Эти показания вполне сходятся с тем, что мы знаем о запорожцах из документов: в древнейшем из них, грамоте литовского великого князя Александра (1499), фигурируют казаки, приходящие сверху, от Киева и Черкасс, на низовье Днепрарыбу ловить; часть улова они должны были отдавать киевскому воеводе, по этому случаю дана и грамота. Через сто лет связь Запорожья с Киевом была еще настолько прочна, что в Киеве делалась запорожская политика, инициатива союза казаков с императором принадлежала некоему Хлопицкому, который в своем проекте основывался именно на том, что он слышал в Киеве. В самой Сечи проект наткнулся на затруднение, но совсем особого рода. Более подвижные демократические низы казачества были за поход в Молдавию, но более зажиточные слои, среди которых видную роль играли «владельцы челнов» и к которым принадлежали запорожские старшины, не обнаруживали никакой охоты к сухопутной авантюре.
Из описания этого эпизода у Лясоты мы узнаем, что «демократическая, пролетарская дружина» была организована весьма аристократически. Запорожское вече состояло из двух «кол»: одного, в котором совещались старшины, и другого «из простого народа, называемого у них чернью» (!). В это последнее коло членов запорожской демократии есаулы загоняли палками. Решения здесь постановлялись быстро и провозглашались с большой экспансивностью: с первого же совещания «чернь» стала величать германского императора, бросая вверх шапки и изъявляя готовность принять все условия, предлагавшиеся его послом. Но это не имело никакого практического значения: деловые переговоры все-таки пришлось вести со старшиной. Та была несравненно менее уступчива, и дело затянулось; тем временем «владельцы челнов» повели свою агитацию, и скоро «чернь» высказывалась с такою же экспансивностью против союза с империей, как раньше за него. В конце концов Лясоте так и пришлось уехать, не добившись никакого практического результата: он должен был удовольствоваться «принципиальным» обещанием низового казачества помогать императору против турок, да и за это пришлось заплатить 8000 золотых дукатов.
Запорожская аристократия умела блюсти интересы Сечи, где она была хозяйкой не только в политическом отношении, конечно. Роль «владельцев челнов» мы уже видели: помимо них Лясота упоминает в числе «зажиточных казаков» еще «охотников», а современные документы – «хуторян». Казак как мелкий землевладелец проник, таким образом, и за пороги, но здесь, в этих нетронутых местах, он перемешивался еще с промышленником, вовсе, однако же, не походившим на горьковского босяка. Сечь была достойной представительницей мелкой казацкой буржуазии.

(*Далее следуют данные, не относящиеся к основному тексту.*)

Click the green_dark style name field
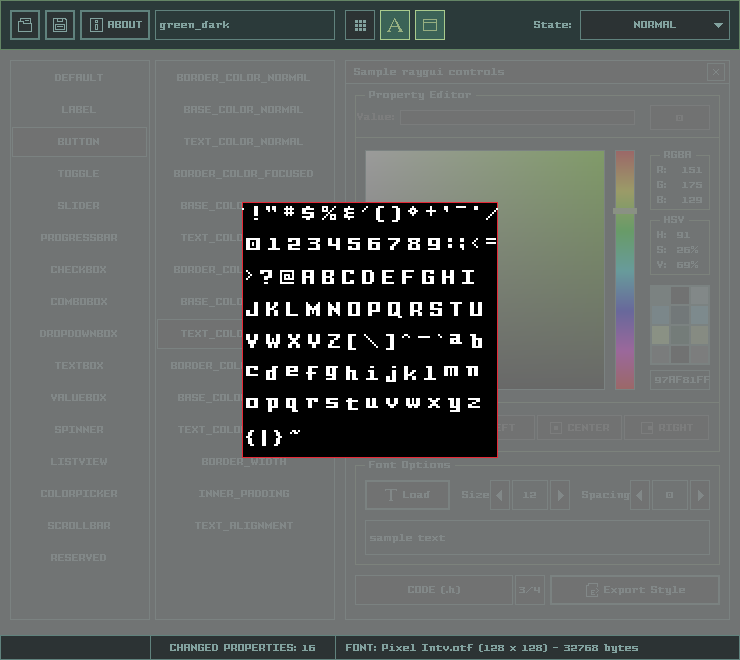Viewport: 740px width, 660px height. [245, 25]
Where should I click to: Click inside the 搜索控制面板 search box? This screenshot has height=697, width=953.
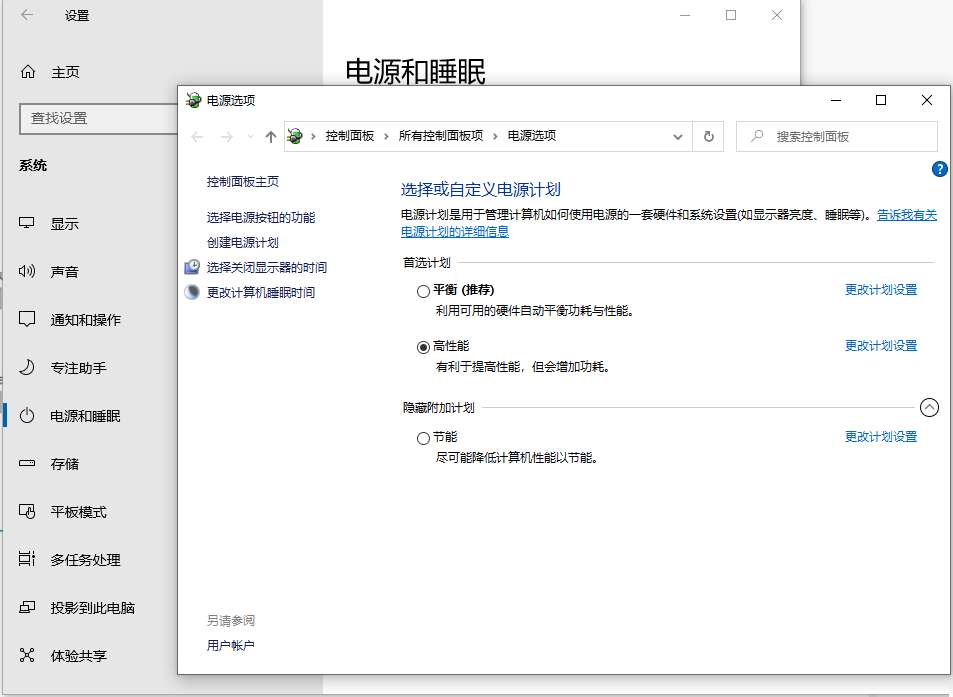845,136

Особенности географического положения Запорожья создавали здесь, помимо земледелия, охоты и рыболовства, еще один промысел, который всего больше определял собою физиономию низового качества. «Владельцы челнов» совсем не потому только делали в Сечи и дождь, и хорошую погоду, что суда были необходимы для рыбной ловли – рыболовная лодка далеко не была таким ценным орудием производства, как мореходная чайка, необходимая отнюдь не для одного рыболовства. Северные берега Черного моря уже тогда были покрыты турецкими и татарскими поселениями, достаточно богатыми и культурными, чтобы там было, что взять. В Белограде (Аккермане, Бессарабской губернии) был, по словам польского хроникера, «большой порт, из которого до самого Кипра пшеницу с Подолии возили; теперь через тот город сухим путем на Очаков к Москве ходят только караваны». Автор тут же и объясняет, кажется, сам того не замечая, почему упала аккерманская торговля: «Из Белограда пролегает широкая дорога, на которой казаки часто турецких купцов разбивают, и если хотят добыть языка, то добывают его скорее всего именно там», «Они (казаки) причиняют очень часто большую беду татарам и туркам и уж несколько раз разрушали Очаков, Тягинку, Белгород и другие замки, а в полях немало брали добычи, так что теперь и турки, и татары опасаются далеко выгонять овец и рогатый скот на пастбище, как они прежде пасли, также не пасут они скота нигде, и по той (левой) стороне Днепра на расстоянии десяти миль от берега…»
Так, случайное указание польского летописца вскрывает перед нами специальную причину постоянных столкновений уже не казачества, а именно Запорожья с поляками: морские разбои низовых казаков лишали крупное польское землевладение ближайшего рынка для продуктов его имений. Спор шел, действительно, между «культурой» и «дикостью», как склонны изображать дело новейшие польские писатели: вернее сказать, между двумя ступенями культуры – к северу от порогов была уже полукапиталистическая Европа XVI века, к югу процветали нравы времен Святослава Игоревича.